Sotto questo profilo, l’Unione europea è un esempio preciso di quello che succederà nei prossimi trenta-quarant’anni. Intanto va spiegato il perché, sin dagli albori, quella che in tempo si chiamava Cee (Comunità economica europea) ha preso il controllo dell’agricoltura. Allora si disse che era il settore più semplice da controllare. Menzogna: è il settore che ha condizionato, che condiziona e che condizionerà sempre di più la vita delle persone. Già dai primi anni ’80 del secolo passato si sacrificava l’agricoltura del Sud Europa per favorire l’industria: prima per favorire l’industria di tutta l’Europa (l’importazione di agrumi dal Nord Africa per favorire la penetrazione in questi Paesi di automobili italiane), dopo Tangentopoli per favorire l’industria tedesca, francese e di alcuni Paesi del Nord Europa. Il regolamento sulle Quote latte è stato uno dei più grandi imbrogli dell’Europa ‘unita’: un meccanismo con il quale la zootecnia bovina del Nord Europa ha provato a scardinare – riuscendoci solo in parte – la zootecnia bovina dell’Europa mediterranea e, soprattutto, quella italiana, molto organizzata nel Centro Nord Italia. Da un decennio a questa parte assistiamo a un continuo scardinamento del sistema agricolo del Sud Europa: il grano al glifosato e alle micotossine, il pomodoro fresco e lavorato che arriva dalla Cina e anche dall’Africa, l’ortofrutta che arriva da mezzo mondo e poi la ‘news’ degli ultimi anni: l’olio d’oliva ‘extra vergine’ del Nord Africa (in questo caso l’obiettivo è l’eliminazione degli oliveti da olio di Puglia, Calabria e Sicilia, dove si produce il 90% del vero olio extra vergine di oliva italiano). Tutti prodotti che arrivano a prezzi stracciati per mandare in fallimento le aziende agricole italiane.

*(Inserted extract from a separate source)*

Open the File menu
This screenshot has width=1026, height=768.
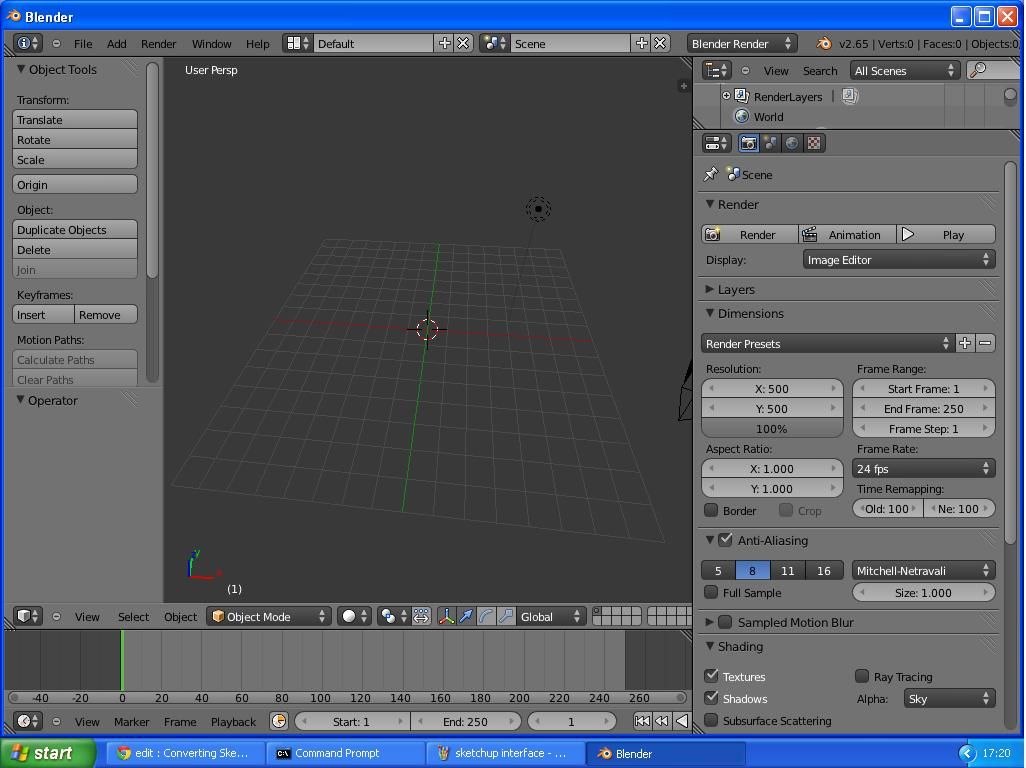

E’ in questo scenario che si inseriscono gli insetti da portare sulle tavole degli europei. Puntando sullo stravolgimento delle nostre radici culturali. Un punto – l’aspetto culturale di questa vicenda – che Giuseppe Li Rosi, protagonista dell’esperienza di Simenza, intervenendo su Facebook, coglie molto bene: “Mangiare gli insetti è una pratica che appartiene ad altre civiltà e il provarne un piatto è una libera scelta. Però il legiferare affinché si possa sviluppare questo uso alimentare sa proprio di fluidificazione della tradizione territoriale e di rottura delle ultime membrane protettive di un identità culturale o della sovranità alimentare. Che si provi a legiferare per far mangiare le lumache in Israele o il maiale nei paesi islamici. De gustibus non disputandum est ma qui si mette in gioco la ormai tanto erosa identità di una civiltà che ha scelto di procurarsi le proteine con altri sistemi dettati da condizioni naturali e agroalimentari frutto di millenni di evoluzione. Qua mi sembra più un ‘mucca ciddhazzu’ piuttosto che un passo evolutivo”.